It's as (simple) as the title says, but I can't figure out why that is.
How can I show (I think I need small, tiny steps) that $$\frac{\partial f(tx)}{\partial (tx_i)}t=t^k\frac{\partial f(x)}{\partial x_i}$$?
My textbook says "If $f(x)$ is homogeneous of degree $k \geq 1$, then $\partial f(x)/\partial x_i$ is homogeneous of degree $k-1$". How come?
Where f is a function $f:\mathbb{R}_+^n \mapsto \mathbb{R}$
On
As you have a polynomial of degree $k$, each term consists of a total of $k$ factors. If you now take the derivative by one of the $x_i$, each term which has an $x_i^{r_i}$ ($r_i\geq 1$) as a factor will convert to $r_i x_i^{r_i-1}$, i.e. the degree is one less than before.
All other terms that has no $x_i$ will yield $0$ in the derivative.

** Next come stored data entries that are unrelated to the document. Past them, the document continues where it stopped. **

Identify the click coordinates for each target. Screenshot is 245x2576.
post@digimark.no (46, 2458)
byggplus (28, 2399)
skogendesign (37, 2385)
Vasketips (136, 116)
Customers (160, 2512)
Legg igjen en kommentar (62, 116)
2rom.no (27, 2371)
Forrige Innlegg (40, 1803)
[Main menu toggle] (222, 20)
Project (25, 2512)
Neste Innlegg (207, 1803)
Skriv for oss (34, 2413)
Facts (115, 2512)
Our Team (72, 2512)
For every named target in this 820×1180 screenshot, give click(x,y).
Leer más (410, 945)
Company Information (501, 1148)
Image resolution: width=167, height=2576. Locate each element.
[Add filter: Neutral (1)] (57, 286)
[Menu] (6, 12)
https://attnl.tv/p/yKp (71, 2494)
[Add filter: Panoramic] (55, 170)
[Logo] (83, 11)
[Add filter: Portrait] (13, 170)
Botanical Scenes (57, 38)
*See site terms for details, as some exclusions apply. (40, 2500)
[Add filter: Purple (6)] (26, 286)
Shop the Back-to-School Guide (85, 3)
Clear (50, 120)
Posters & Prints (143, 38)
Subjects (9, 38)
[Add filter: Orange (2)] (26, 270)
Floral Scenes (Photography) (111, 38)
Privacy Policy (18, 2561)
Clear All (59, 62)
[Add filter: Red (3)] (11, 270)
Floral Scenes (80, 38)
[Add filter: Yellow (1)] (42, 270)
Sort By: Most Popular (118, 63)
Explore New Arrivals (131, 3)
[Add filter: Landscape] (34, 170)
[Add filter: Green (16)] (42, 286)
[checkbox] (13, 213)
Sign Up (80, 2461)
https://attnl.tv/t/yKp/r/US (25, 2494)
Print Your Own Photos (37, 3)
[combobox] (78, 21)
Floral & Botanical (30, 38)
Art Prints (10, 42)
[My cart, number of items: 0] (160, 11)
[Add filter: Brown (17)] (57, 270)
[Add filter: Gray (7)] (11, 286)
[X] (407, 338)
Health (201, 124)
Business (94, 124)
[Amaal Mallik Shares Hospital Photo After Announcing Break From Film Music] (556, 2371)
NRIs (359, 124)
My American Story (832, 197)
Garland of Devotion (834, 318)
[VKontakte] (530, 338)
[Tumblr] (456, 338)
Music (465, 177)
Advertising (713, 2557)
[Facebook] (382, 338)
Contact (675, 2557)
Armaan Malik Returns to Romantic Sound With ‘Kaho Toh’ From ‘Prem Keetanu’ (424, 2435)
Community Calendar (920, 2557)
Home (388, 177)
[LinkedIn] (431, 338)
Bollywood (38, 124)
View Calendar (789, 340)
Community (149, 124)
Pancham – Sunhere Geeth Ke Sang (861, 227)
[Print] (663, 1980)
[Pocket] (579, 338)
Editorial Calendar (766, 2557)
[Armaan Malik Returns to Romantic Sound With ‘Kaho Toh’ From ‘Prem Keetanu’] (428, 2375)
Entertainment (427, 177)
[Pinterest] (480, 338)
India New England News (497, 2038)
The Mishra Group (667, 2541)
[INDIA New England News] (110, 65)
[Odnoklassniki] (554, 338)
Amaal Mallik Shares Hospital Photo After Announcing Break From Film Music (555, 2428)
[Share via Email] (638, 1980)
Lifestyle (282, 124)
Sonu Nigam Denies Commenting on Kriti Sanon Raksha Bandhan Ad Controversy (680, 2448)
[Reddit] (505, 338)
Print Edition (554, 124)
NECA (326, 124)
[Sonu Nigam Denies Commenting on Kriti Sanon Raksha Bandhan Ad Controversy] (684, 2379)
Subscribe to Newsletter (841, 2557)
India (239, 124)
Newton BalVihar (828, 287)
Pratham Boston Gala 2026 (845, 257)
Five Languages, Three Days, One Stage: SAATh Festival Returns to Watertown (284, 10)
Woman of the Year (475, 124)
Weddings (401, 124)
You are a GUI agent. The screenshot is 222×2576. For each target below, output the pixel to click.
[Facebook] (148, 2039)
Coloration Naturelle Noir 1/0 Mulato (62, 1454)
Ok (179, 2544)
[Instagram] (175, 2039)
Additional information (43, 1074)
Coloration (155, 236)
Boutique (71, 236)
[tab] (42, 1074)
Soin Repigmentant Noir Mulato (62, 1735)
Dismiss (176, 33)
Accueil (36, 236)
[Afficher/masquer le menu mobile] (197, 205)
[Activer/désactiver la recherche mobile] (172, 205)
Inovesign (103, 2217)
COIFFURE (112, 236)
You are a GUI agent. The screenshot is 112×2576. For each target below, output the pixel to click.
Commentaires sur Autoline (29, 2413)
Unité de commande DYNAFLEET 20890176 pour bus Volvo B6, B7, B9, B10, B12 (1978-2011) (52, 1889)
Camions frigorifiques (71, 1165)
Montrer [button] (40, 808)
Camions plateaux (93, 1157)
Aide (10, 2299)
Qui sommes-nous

Now coming to the first part of the question: As $f$ is homogeneous of degree $k$ we can conclude that $f(tx)=t^k f(x)$. As factors can be taken outside of the derivative we get: $$ \frac{\partial f(tx)}{\partial (tx_i)} t = \frac{t^k \partial f(x)}{t \partial x_i}t = t^k \frac{\partial f(x)}{\partial x_i} $$
On
Since $f$ is homogenenous of degree $k\geq 1$, the following must be true for any $t>0$ and $x\in\mathbb R^n_+$: $$f(t x)=t^kf(x).$$ Fix $t>0$ and differentiate both sides with respect to $x_i$ (where $i\in\{1,\ldots,n\}$). By the chain rule, you obtain $$f_{x_i}(t x)\cdot t=t^k f_{x_i}(x),$$ where the subscripts denote partial derivatives. Canceling $t$ yields the desired result: $$f_{x_i}(tx)=t^{k-1}f_{x_i}(x).$$
Fix $t>0$. Then $$\frac{\partial f}{\partial x}(tx)=\lim_{\Delta x\to 0}\frac{f(tx+\Delta x)}{\Delta x}=\lim_{\Delta x\to 0 }\frac{f(t(x+\Delta x))}{t\Delta x}=t^{k-1}\lim_{\Delta x\to 0}\frac{f(x+\Delta x)}{\Delta x}=t^{k-1}\frac{\partial f}{\partial x}(x)$$